▶ _Written task_
Return each row below verbatim, with the pictures left out.
[BEGIN Listed records]
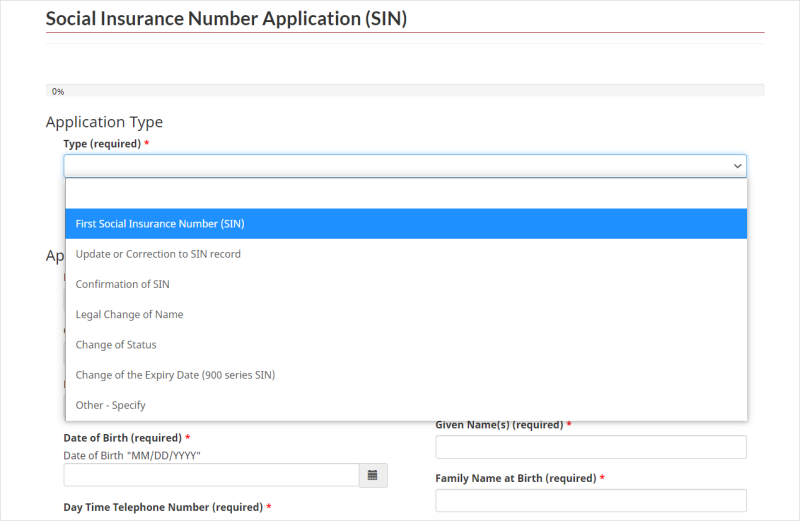Click the Given Name(s) (required) label

click(x=498, y=425)
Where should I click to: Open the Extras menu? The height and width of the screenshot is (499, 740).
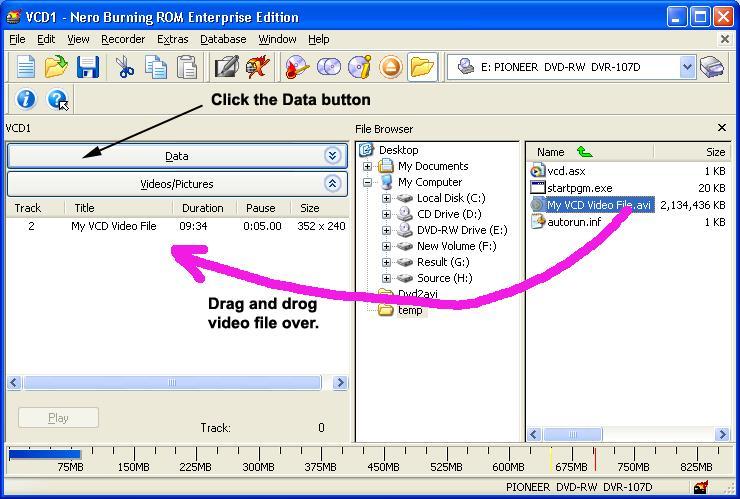pos(172,39)
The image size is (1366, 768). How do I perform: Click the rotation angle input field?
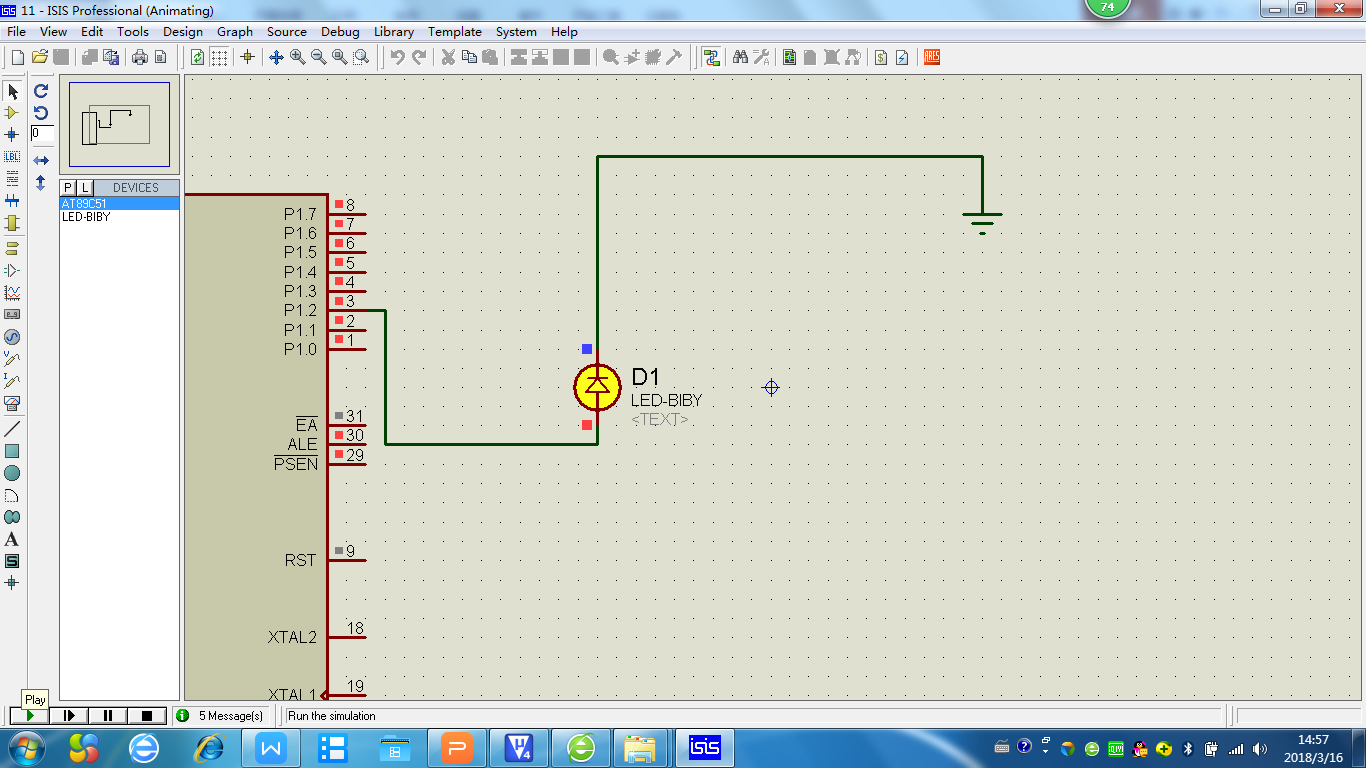click(x=41, y=133)
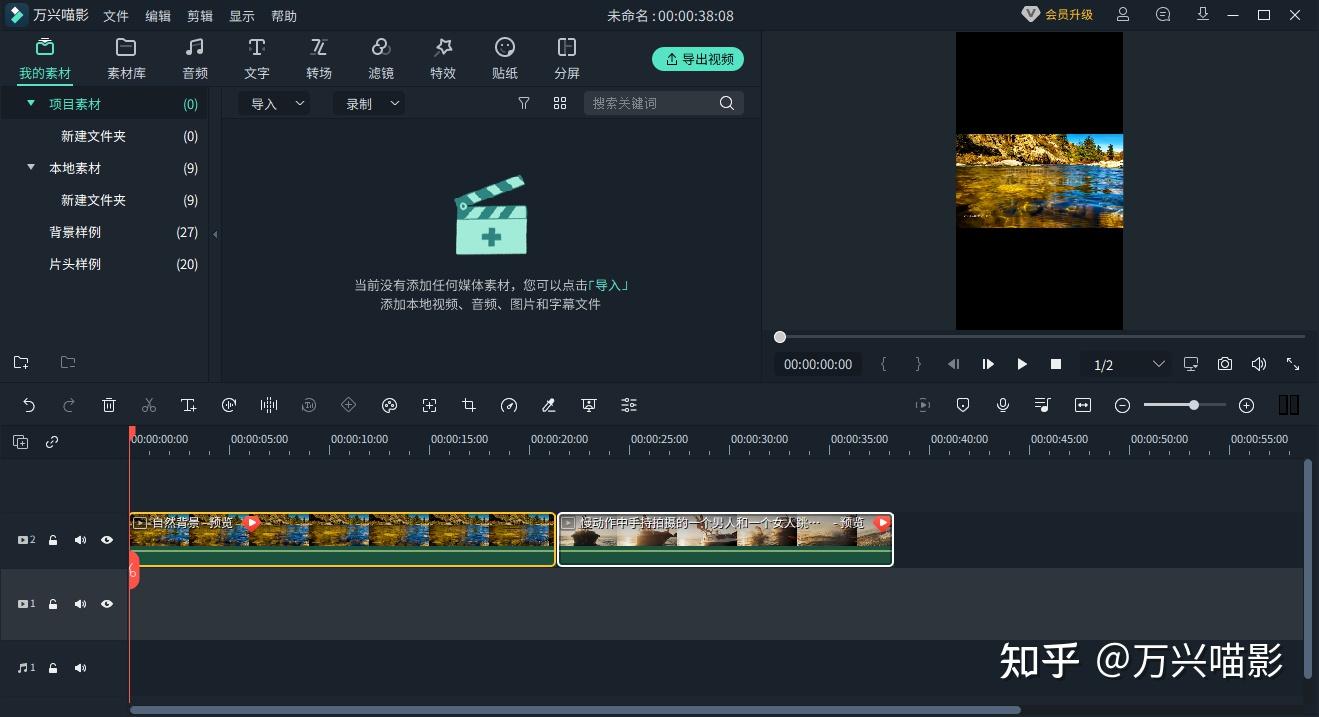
[END Listed records]
▶ _Finished exercise_
Click the Given Name(s) (required) label

click(x=498, y=425)
Where should I click to: Open the Extras menu? The height and width of the screenshot is (499, 740).
pos(172,39)
The image size is (1366, 768). How do I perform: Click the rotation angle input field?
click(x=41, y=133)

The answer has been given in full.